De acordo com o pesquisador e professor da USP, Wagner Ribeiro, é preciso pensar uma geografia em escala local, sendo necessário, também, incorporar a água como uma das principais bandeiras nos planos estratégicos de governo. O comitê das bacias se configura como proposta inovadora de procurar resolver as demandas hídricas. No entanto, o Brasil não conseguiu ainda configurar os próprios comitês. Barcelona e Sevilha, por exemplo, conseguiram reduzir a demanda por água sem comprometer a qualidade de vida das pessoas. O turismo se configura como um das principais matrizes econômicas dessas duas metrópoles espanholas.

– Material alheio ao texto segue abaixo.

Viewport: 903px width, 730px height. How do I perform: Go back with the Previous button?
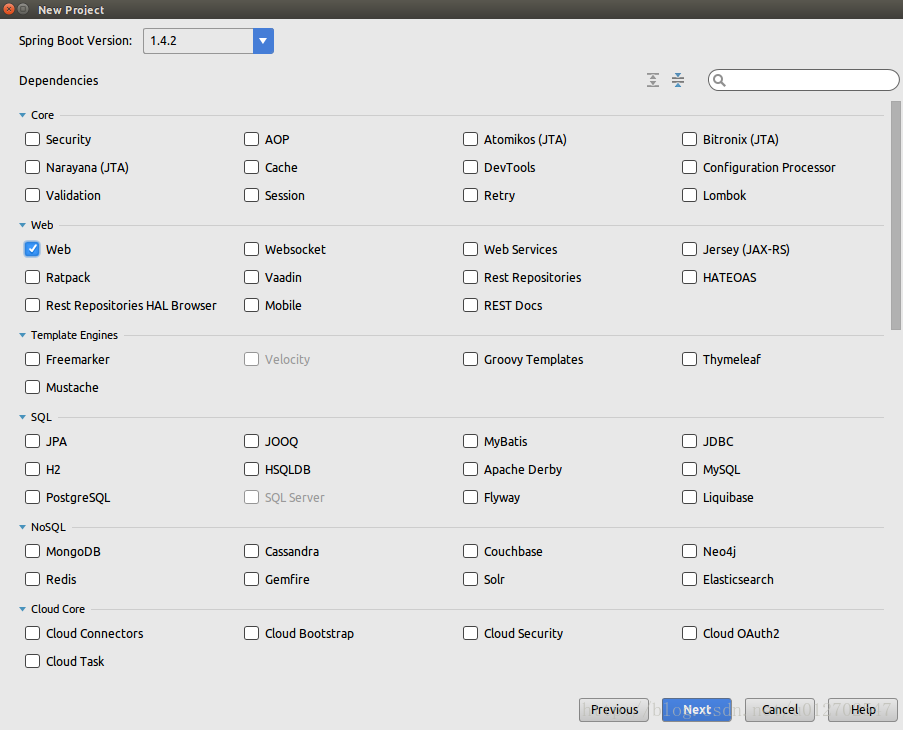[614, 710]
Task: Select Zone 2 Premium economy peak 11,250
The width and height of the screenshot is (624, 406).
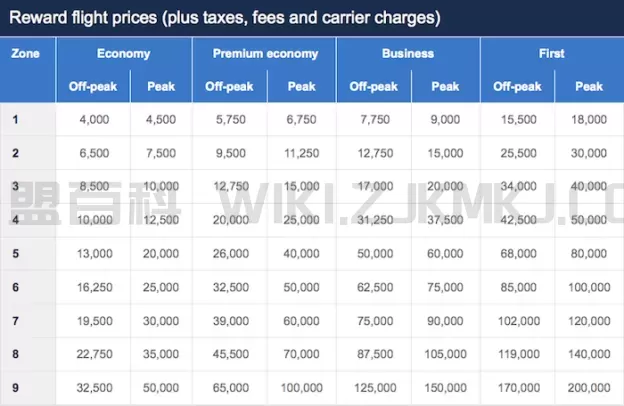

No final do debate, a representante da SOS Mata Atlântica enfatizou que a sociedade não deixou a água fora da agenda das prioridades, citou o Papa Francisco que lançou a encíclica Casa Comum, onde aborda os problemas ambientais que afetam o planeta. Uma das principais fragilidades no cenário nacional são as políticas públicas voltadas às soluções ambientais. Tais carências de gestão forçam as pessoas a assumirem compromissos que não são delas e sim do poder público. É preciso, portanto, a promoção de um saneamento ético urgente no país, construindo uma agenda cuja água deverá ser a mediadora da paz global.